** Exercise directions **
Set down each entry exactly as given; pictures should not appear in the copy.

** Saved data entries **
=== Section Start ===

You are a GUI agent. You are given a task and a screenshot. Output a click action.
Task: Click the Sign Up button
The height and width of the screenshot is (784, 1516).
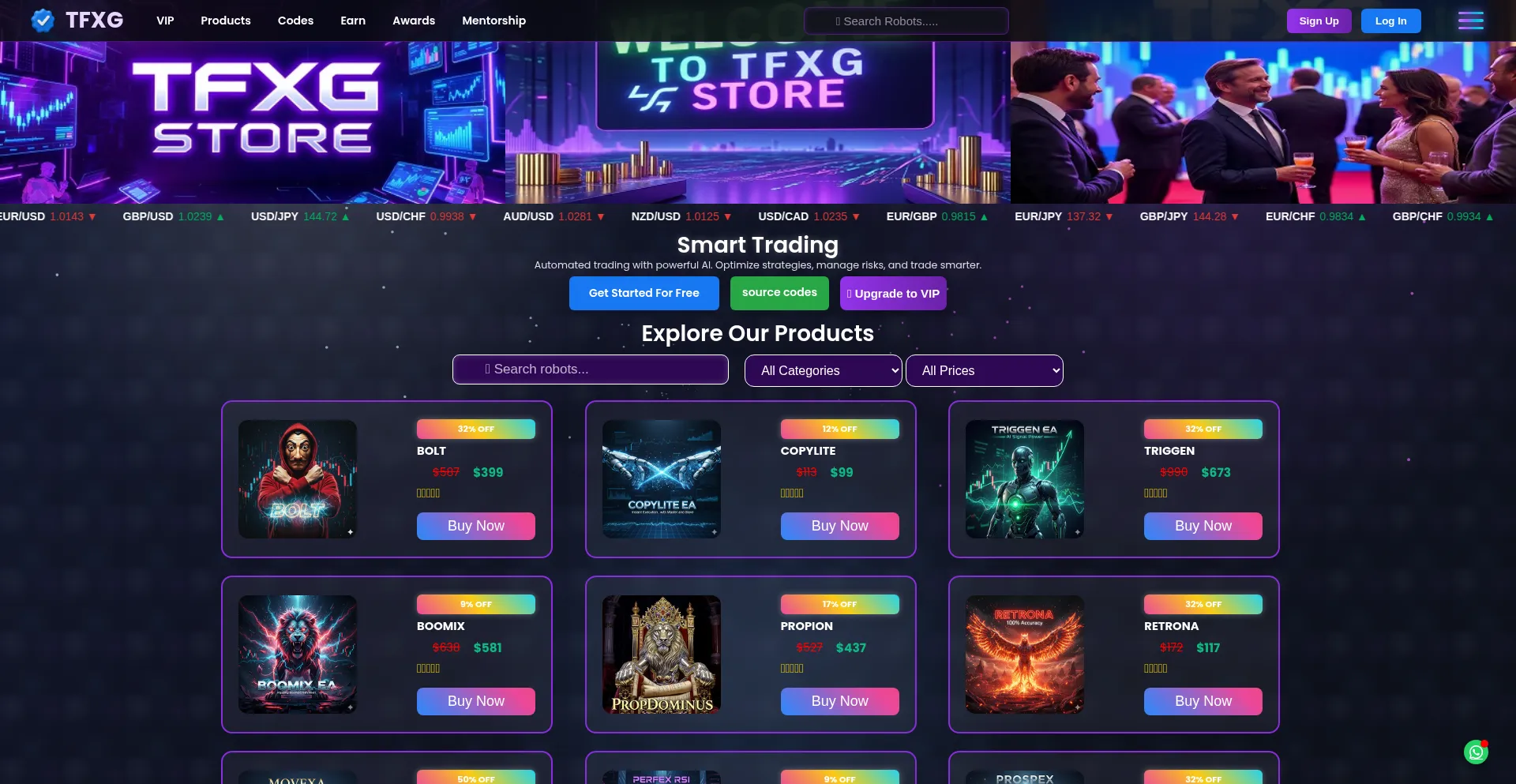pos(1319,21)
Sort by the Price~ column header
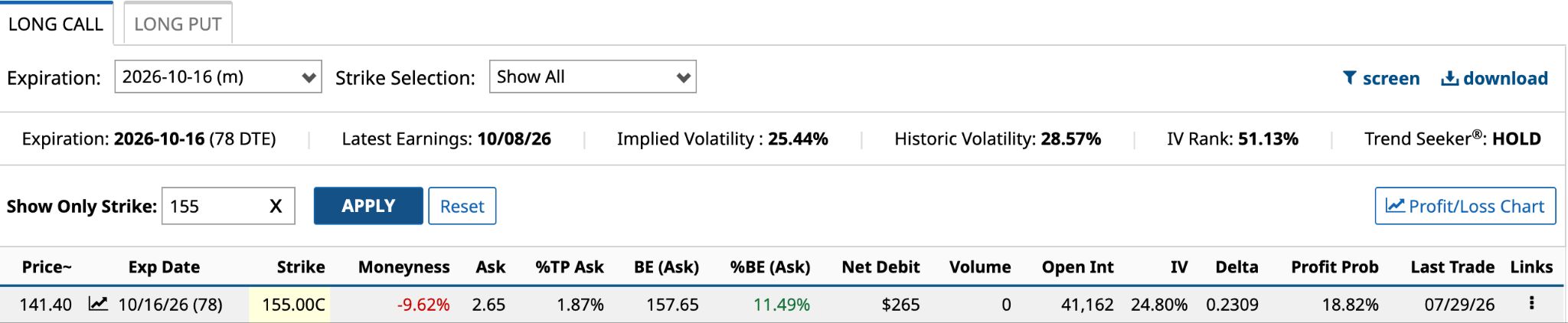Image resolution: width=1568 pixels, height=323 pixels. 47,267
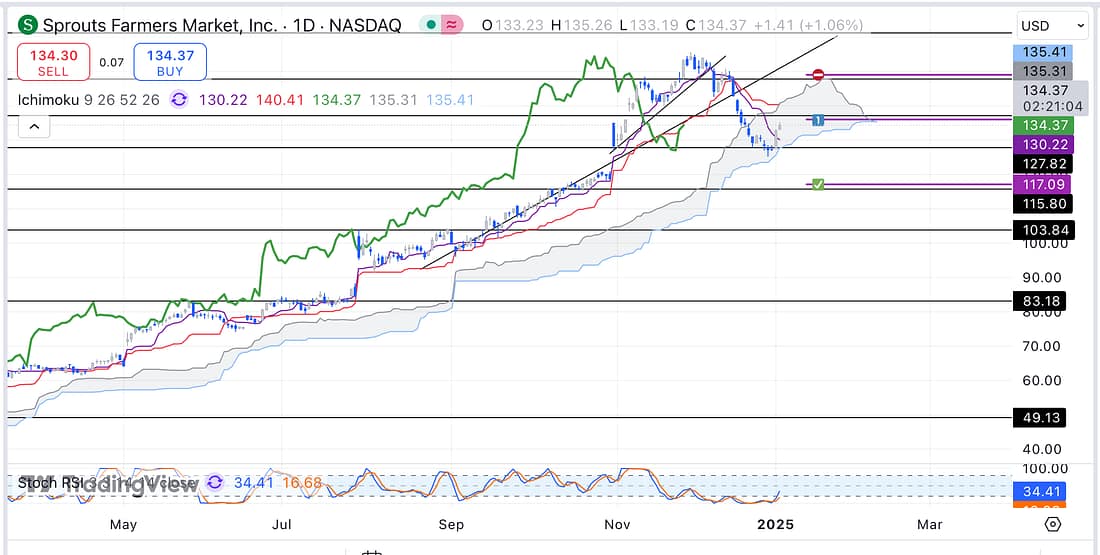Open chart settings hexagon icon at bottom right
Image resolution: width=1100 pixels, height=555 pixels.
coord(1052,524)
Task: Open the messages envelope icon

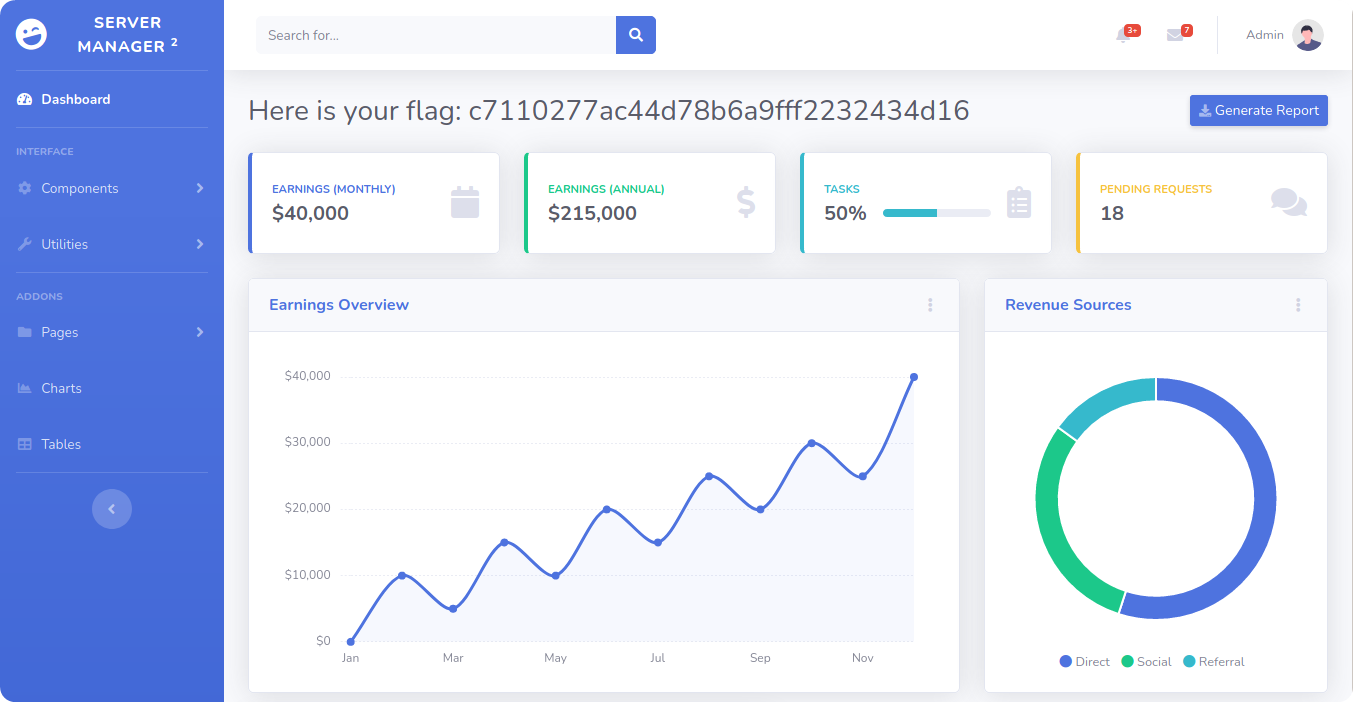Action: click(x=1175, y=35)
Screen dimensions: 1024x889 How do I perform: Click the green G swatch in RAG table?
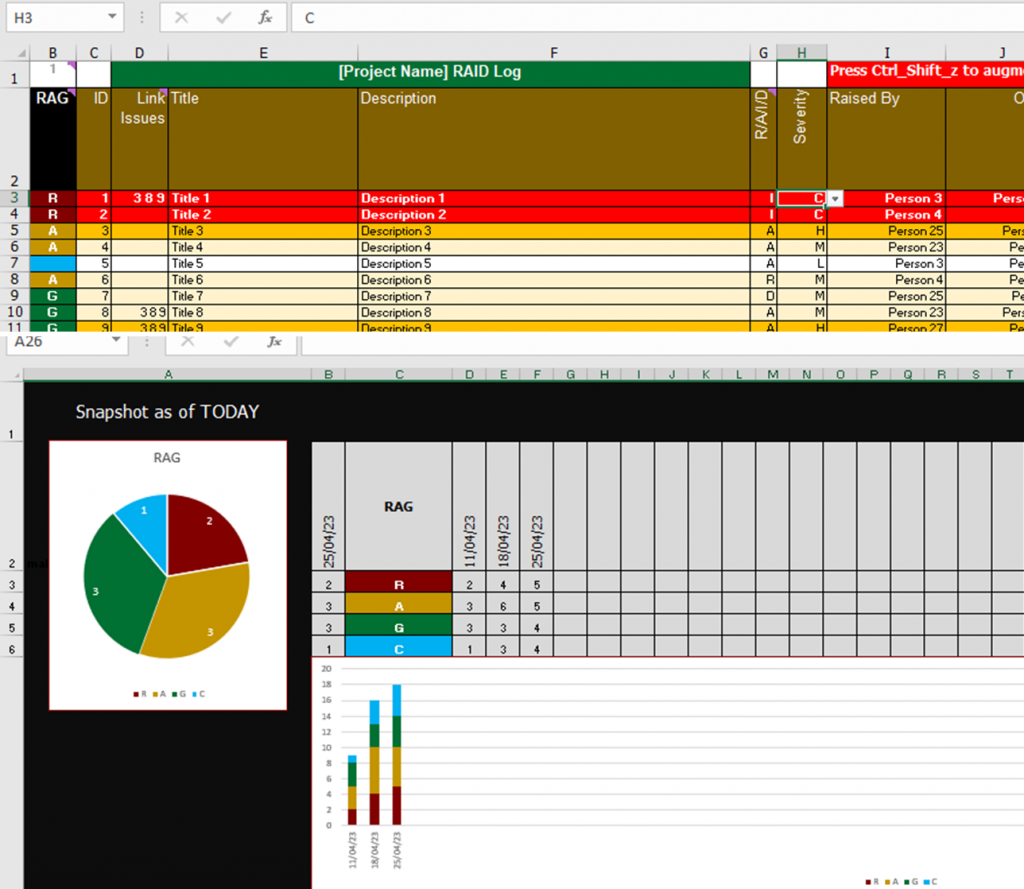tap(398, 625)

=== Section End ===

** Output **
You are a GUI agent. You are given a task and a screenshot. Output a click action.
Task: Click the Sign Up button
The height and width of the screenshot is (784, 1516).
pos(1319,21)
Sort by the Price~ column header
Image resolution: width=1568 pixels, height=323 pixels. 47,267
Open chart settings hexagon icon at bottom right
Image resolution: width=1100 pixels, height=555 pixels.
coord(1052,524)
Task: Open the messages envelope icon

Action: click(x=1175, y=35)
Screen dimensions: 1024x889 How do I perform: Click the green G swatch in RAG table?
tap(398, 625)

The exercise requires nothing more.